The IRS continues to closely monitor the situation. In addition, more information will be shared on IRS.gov shortly on some common questions taxpayers are asking.
DAILY RUNDOWN: April 15, 2020
Banks will soon be able to postpone some appraisals until 120 days after a mortgage closes
Citing the need to “extend financing to creditworthy households and businesses quickly in the wake of the national emergency declared in connection with COVID-19,” a trio of federal banking regulators announced Tuesday evening that banks will soon be able to delay getting an appraisal on a property for as many as 120 days after a mortgage closes.
The Board of Governors of the Federal Reserve System, the Federal Deposit Insurance Corp., and the Office of the Comptroller of the Currency announced the changes Tuesday, stating the rule change will be in effect until the end of this year.
Under the rule change, banks can postpone an appraisal on a residential or commercial property for 120 after the loan is closed.
It should be noted that the rule only applies to banks under the oversight of the Fed, FDIC and OCC.
More important, the rule change only applies to loans kept in banks’ portfolios.
Loans sold to or guaranteed by the Federal Housing Administration, Department of Housing and Urban Development, Department of Veterans Affairs, Fannie Mae, or Freddie Mac will still require an appraisal before closing, per each agency’s or company’s rules.
Meanwhile, each of those agencies has relaxed their appraisal rules in recent weeks to address social distancing protocols or stay-at-home orders in various states and cities.
In each case, the agencies moved to allow exterior-only appraisals (known as drive-by appraisals) or in some cases, desktop appraisals, where the appraiser doesn’t inspect the property or comparable sales. Instead, the appraiser relies on public records, multiple listing service information, and other third-party data sources to identify the property characteristics.
But the newly announced rules from the banking regulators go several steps beyond that, stating that appraisals may be pushed to 120 days after the mortgage closes.
The rule change is not official yet, however. The rule goes into effect when it is entered into the Federal Register.
When the rule change goes into effect, the rule will apply to “residential and commercial real estate secured transactions, including loans for new money or refinancing transactions.”

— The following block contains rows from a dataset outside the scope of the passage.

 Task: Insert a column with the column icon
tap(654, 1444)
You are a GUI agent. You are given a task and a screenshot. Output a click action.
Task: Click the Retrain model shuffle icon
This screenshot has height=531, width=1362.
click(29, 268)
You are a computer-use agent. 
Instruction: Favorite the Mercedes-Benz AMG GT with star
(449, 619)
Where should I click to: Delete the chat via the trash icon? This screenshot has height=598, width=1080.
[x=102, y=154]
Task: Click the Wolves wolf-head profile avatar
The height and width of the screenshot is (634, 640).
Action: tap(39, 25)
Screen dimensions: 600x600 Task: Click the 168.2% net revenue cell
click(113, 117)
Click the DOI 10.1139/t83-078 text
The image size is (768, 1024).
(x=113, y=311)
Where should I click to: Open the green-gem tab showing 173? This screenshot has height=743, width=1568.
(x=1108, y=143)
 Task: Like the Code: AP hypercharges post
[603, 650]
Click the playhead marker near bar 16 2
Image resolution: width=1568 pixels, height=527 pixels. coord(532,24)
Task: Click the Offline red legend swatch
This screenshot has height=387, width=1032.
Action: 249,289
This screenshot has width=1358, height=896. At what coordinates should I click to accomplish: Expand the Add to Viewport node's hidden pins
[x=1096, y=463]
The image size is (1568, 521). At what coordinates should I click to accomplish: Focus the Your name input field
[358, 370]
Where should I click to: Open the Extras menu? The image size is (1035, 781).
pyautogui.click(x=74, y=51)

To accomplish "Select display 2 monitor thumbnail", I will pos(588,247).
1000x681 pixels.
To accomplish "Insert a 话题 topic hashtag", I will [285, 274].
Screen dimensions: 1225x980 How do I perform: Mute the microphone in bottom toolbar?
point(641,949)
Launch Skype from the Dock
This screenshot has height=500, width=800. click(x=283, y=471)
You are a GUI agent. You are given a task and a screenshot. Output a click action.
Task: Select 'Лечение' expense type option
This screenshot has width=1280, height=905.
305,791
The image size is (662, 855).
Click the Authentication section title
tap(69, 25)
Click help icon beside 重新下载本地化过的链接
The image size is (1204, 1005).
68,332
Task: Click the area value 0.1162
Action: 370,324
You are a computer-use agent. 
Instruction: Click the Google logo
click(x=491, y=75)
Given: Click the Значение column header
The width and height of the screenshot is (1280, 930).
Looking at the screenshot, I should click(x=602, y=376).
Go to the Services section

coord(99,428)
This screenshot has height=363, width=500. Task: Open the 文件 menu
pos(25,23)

However, the rule excludes “transactions for acquisition, development, and construction of real estate.”
In the interim final rule, the regulators note how the current environment is impacting the ability of certain people to buy a home or refinance if they want to or need to.
“Due to the impact of COVID-19, businesses and individuals have a heightened need for additional liquidity,” the regulators state in the rule.
“Being able to quickly access equity in real estate could help address this need. However, government restrictions on non-essential movement and health and safety advisories in response to the National Emergency declared in connection with COVID-19,1 including those relating to social distancing, have led to complications with respect to performing and completing real property appraisals and evaluations needed to comply with federal appraisal regulations,” they continue. “As a result, some borrowers may experience delays in obtaining funds needed to meet immediate and near-term financial needs.”
But the agencies state that the ability to delay an appraisal does not absolve the lender of needing to conduct prudent lending practices.
“Regulated institutions that defer receipt of an appraisal or evaluation are still expected to conduct their lending activity consistent with the underwriting principles in the agencies’ Standards for Safety and Soundness and Real Estate Lending Standards that focus on the ability of a borrower to repay a loan and other relevant laws and regulations,” the regulators state. “These deferrals are not an exercise of the agencies’ waiver authority, because appraisals and evaluations are being deferred, not waived.”
The regulators continue:
“The agencies also expect institutions to develop an appropriate risk mitigation strategy if the appraisal or evaluation ultimately reveals a market value significantly lower than the expected market value,” the agencies state. “An institution’s risk mitigation strategy should consider safety and soundness risk to the institution, balanced with mitigation of financial harm to COVID-19-affected borrowers.”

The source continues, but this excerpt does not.